Can't Import Data Fast Enough - Optimize or rethink the design?

  • I've written a SQL application to collection application logs files from 100+ servers. However, the servers are generating logs files faster than I can import them. I'm almost at the break even point, but we'll be adding more and more servers so I think it is a losing battle. I'm starting to get the feeling I need to rethink my design, but I'm not a SQL expert by any means so any suggestions would be appreciated.

    Existing Solution:

    Log files are standard CSV logs that exists on servers around the world. They are 10MB in size with about 50,000 rows in each file.

    (1) Copy all log files locally.

    (2) Console app runs locally on SQL server and calls Stored Procedure

    (2) SP uses Bulk Import to insert into a staging table with very loosely typed columns (ints and nvarchars) and no indexes. I think there is a PK defined on this table.

    (3) SP then copies (using INSERT INTO with a nested SELECT) from staging table into the final table with strongly typed columns and 8-10 indexes. There is some data cleansing done at this stage.

    I can import about 6 log files a minute. Looking at my server I'm not sure where the bottleneck is. SQL isn't using very much CPU (between 30-50), my memory footprint is under 2GB (system has 4GB). Logs files are a separate drive from the DB. Each drive is made up of multiple disks in a RAID0 config. On top of how slow import is, from time to time, the console application gets timeout errors when calling the StoredProcedure. The timeout is set to 3 minutes which is plenty of time.

    I've reached the end of my knowledge, so I'm not sure whether I should be looking to optimize this solution or rethinking it. i.e. Break the data up into different tables. i.e. Server01-Server-20 goes into Table1 and then have multiple instances of the console application each handling imports for a different group of servers.

    Thanks for your help!

  • Does your console app allow for parallel processing?
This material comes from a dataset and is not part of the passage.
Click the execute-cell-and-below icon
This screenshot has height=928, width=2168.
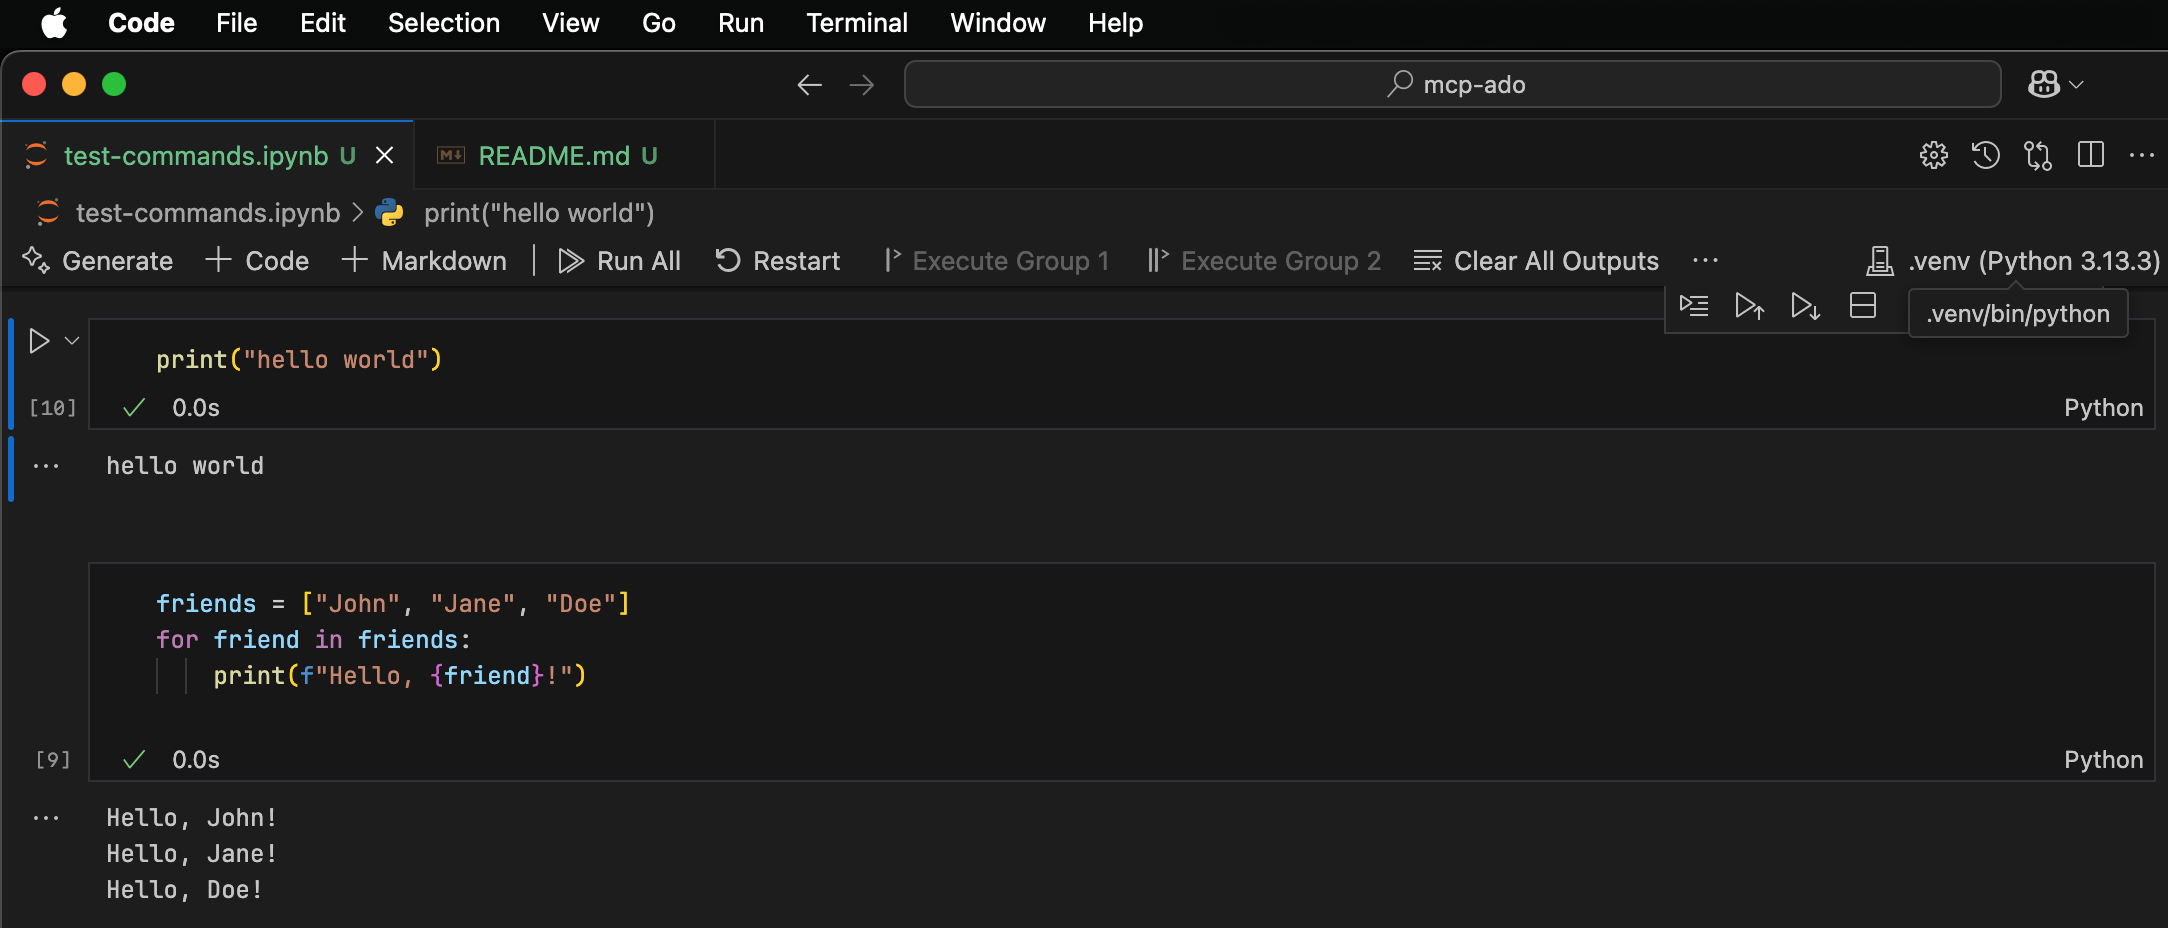click(1805, 306)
    What is the hardware configuration of your Server? (e.g. How many CPU's and how many of them usable for SQL Server?)

    Do you import into one single staging table or separate tables. If so, how are those separate tables selected? (Which file goes into which table?)

    I think the key is to run your processes in parallel, therewith utilizing more CPU.



    Lutz
    A pessimist is an optimist with experience.

    How to get fast answers to your question[/url]
    How to post performance related questions[/url]
    Links for Tally Table [/url] , Cross Tabs [/url] and Dynamic Cross Tabs [/url], Delimited Split Function[/url]

  • winterminute (9/13/2009)


    (3) SP then copies (using INSERT INTO with a nested SELECT) from staging table into the final table with strongly typed columns and 8-10 indexes. There is some data cleansing done at this stage.

    I'd have to say that the hold up is probably shared between the 8-10 indexes and the "data cleansing". It might be helpful if you posted the code for the "copy" and the CREATE TABLE statement along with all of the indexes, constraints, and any triggers that may exist on the final table.

    --Jeff Moden


    RBAR is pronounced "ree-bar" and is a "Modenism" for Row-By-Agonizing-Row.
    First step towards the paradigm shift of writing Set Based code:
    ________Stop thinking about what you want to do to a ROW... think, instead, of what you want to do to a COLUMN.

    Change is inevitable... Change for the better is not.


    Helpful Links:
    How to post code problems
    How to Post Performance Problems
    Create a Tally Function (fnTally)

  • There are 2 types of logs with slightly different schemas. Depending on the log type, it goes into 1 of 2 staging tables and then both end up getting reconciled into a single table. But to answer what I think you were asking, one log file = one staging table.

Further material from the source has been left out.